The Supreme Court had interpreted the concept of ‘force Majeure, in Satyabrata Ghose v. Mugneeram Bangur & Co., under Section 56 of the Contract Act. The Supreme Court in this case held that the word “impossible” ‘has not been used here in the sense of physical or literal impossibility. The determination of whether a ‘force Majeure event has actually occurred, does not centre around its impossibility alone – a mere ‘impracticality of performance’ (given the subject matter of the contract), will also suffice. When an ‘untoward event’ or ‘unanticipated change of circumstance’ changes the very foundation of the contract between the parties, this event will be considered a ‘force Majeure, and the contract therefore impossible to perform.

The Supreme Court in Energy Watch Dog v. CERC also stated that economic hardship cannot be considered a ‘force Majeure event. The judgment also took into view an instructive English judgment Tsakiroglou & Co. Ltd. v. Noble Thor GmbH, in which despite the closure of the Suez canal, and despite the fact that the customary route for shipping the goods was only through the Suez canal, it was held that the contract of sale of groundnuts, in that case, was not frustrated, even though it would have to be performed by an alternative mode of performance which was much more expensive, namely, that the ship would now have to go around the Cape of Good Hope, which is three times the distance from Hamburg to Port Sudan.

The freight for such a journey was also double.

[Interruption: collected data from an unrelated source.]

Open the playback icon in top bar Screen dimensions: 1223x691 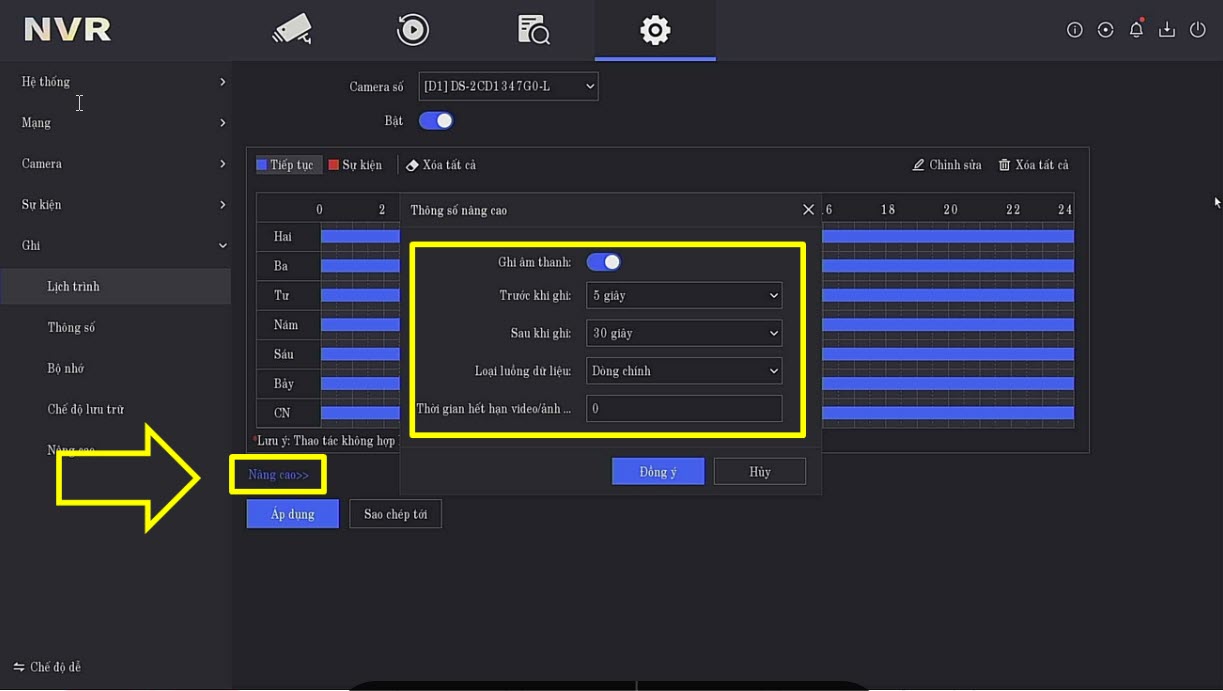tap(412, 30)
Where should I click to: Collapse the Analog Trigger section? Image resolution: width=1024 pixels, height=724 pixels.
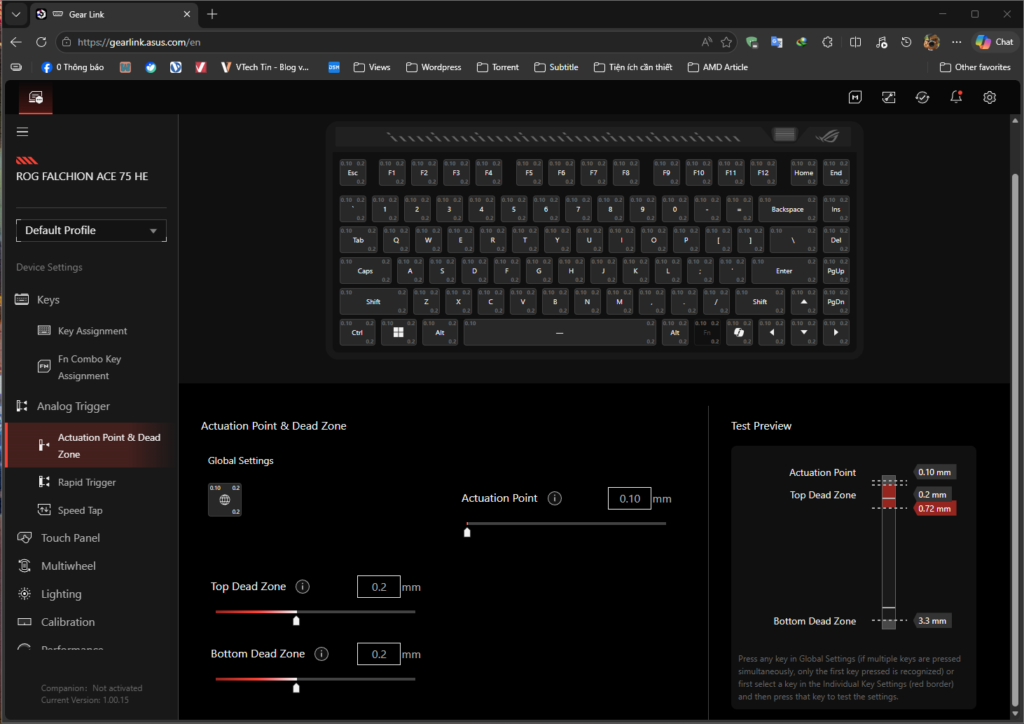click(x=73, y=406)
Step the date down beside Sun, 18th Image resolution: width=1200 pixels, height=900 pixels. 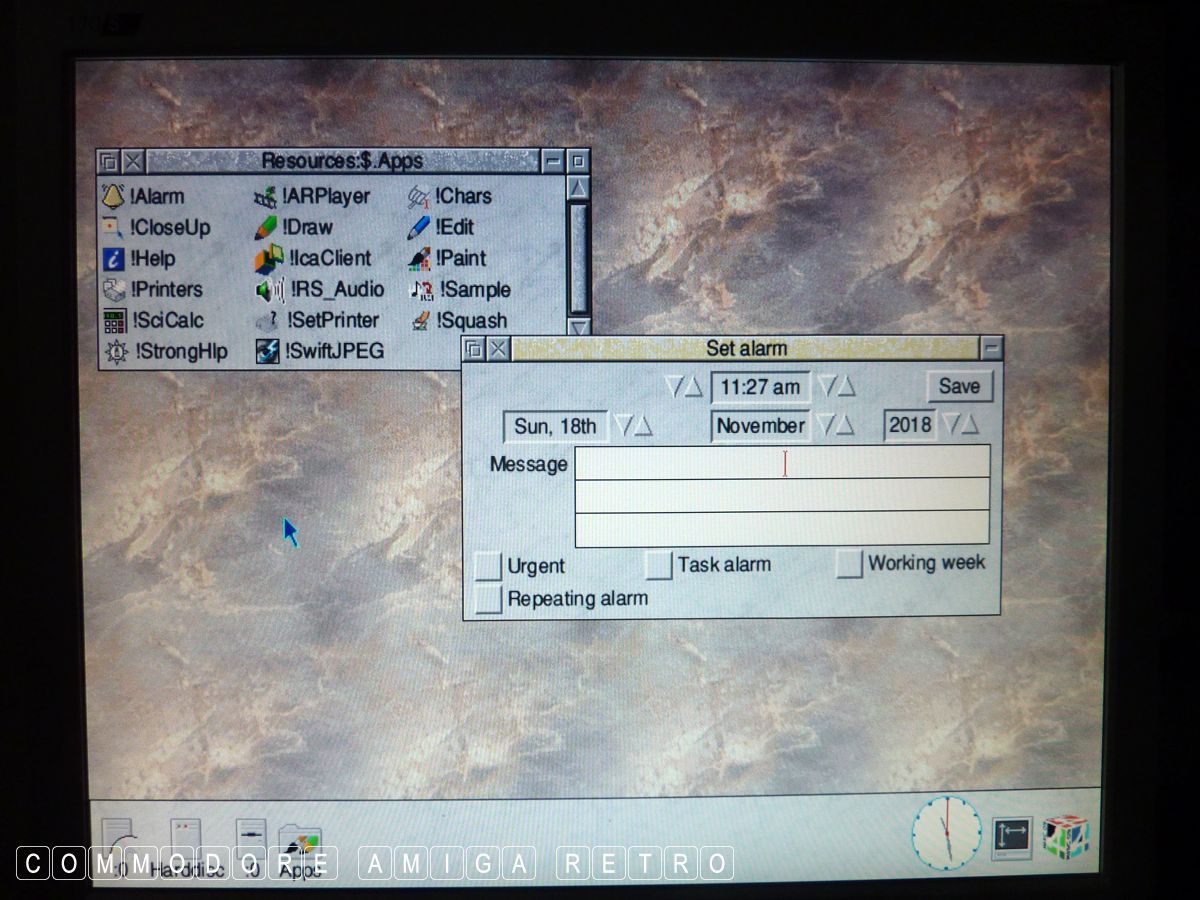pos(622,427)
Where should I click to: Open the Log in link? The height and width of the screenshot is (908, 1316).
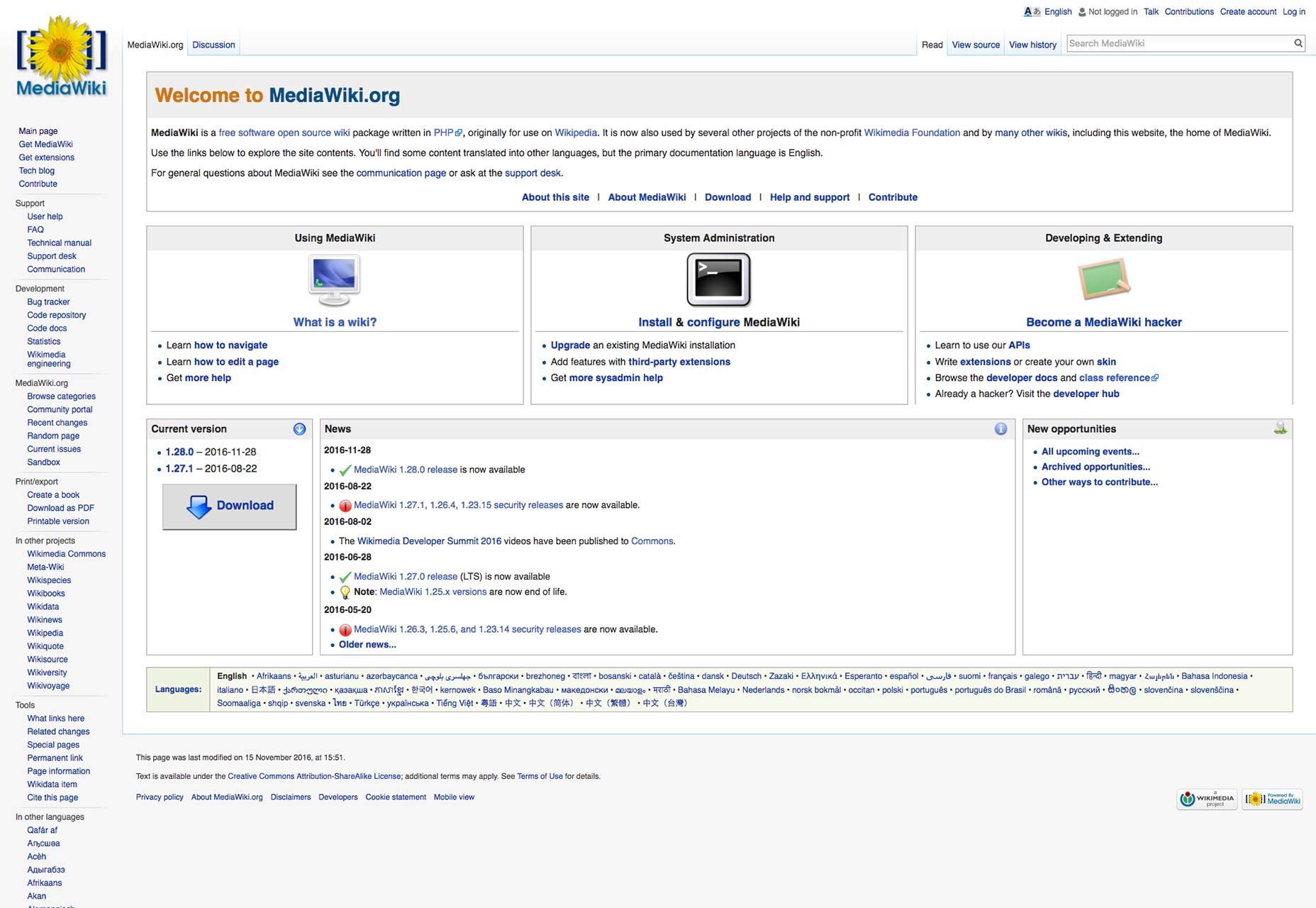click(x=1293, y=12)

Despite this, the House of Lords held that even though the contract had become more onerous to perform, it was not fundamentally altered. Where performance is otherwise possible, it is clear that a mere rise in freight price would not allow one of the parties to say that the contract was discharged by the impossibility of performance.

The Ministry of Finance has for instance, by way of an office memorandum dated February 19, 2020, with respect to ‘Manual for Procurement of Goods, 2017’, clarified and declared the disruption in supply chains which is a result of COVID-19 from China or any other country, such a disruption will be covered as ‘force Majeure.

The Ministry of New & Renewable Energy with respect to solar project developers vides office memorandum dated March 20, 2020, has declared that parties can invoke the force majeure clause to avoid financial penalties if they miss the contractual obligations on account of the COVID-19 pandemic.

The Karnataka RERA Authority, through its Circular dated April 06, 2020, extended the registration of all real estate projects by a period of three months, in cases where registration is expiring after March 15, 2020, and has also extended the timelines for compliance of the RERA Act by a period of three months.

Conclusion

It should be noted that the Courts in India follow the contract strictly in terms of force majeure clauses. In a case where the contract must be rescinded on account of a force majeure event, the burden to prove is on the party claiming force majeure. Unless there is compelling evidence that a contract cannot be performed under any circumstance, the Courts do not favour parties resorting to the frustration of contract and termination.

Therefore the force majeure clause would not apply to the lockdown unless and until something so uncertain has happened which has altered the basic fundamentals on which the contract was based leading to the impossibility of the obligation in that contract being fulfilled by the parties.

For example – Delay in supply chains due to national lockdown as the movement was restricted would come under the force majeure clause.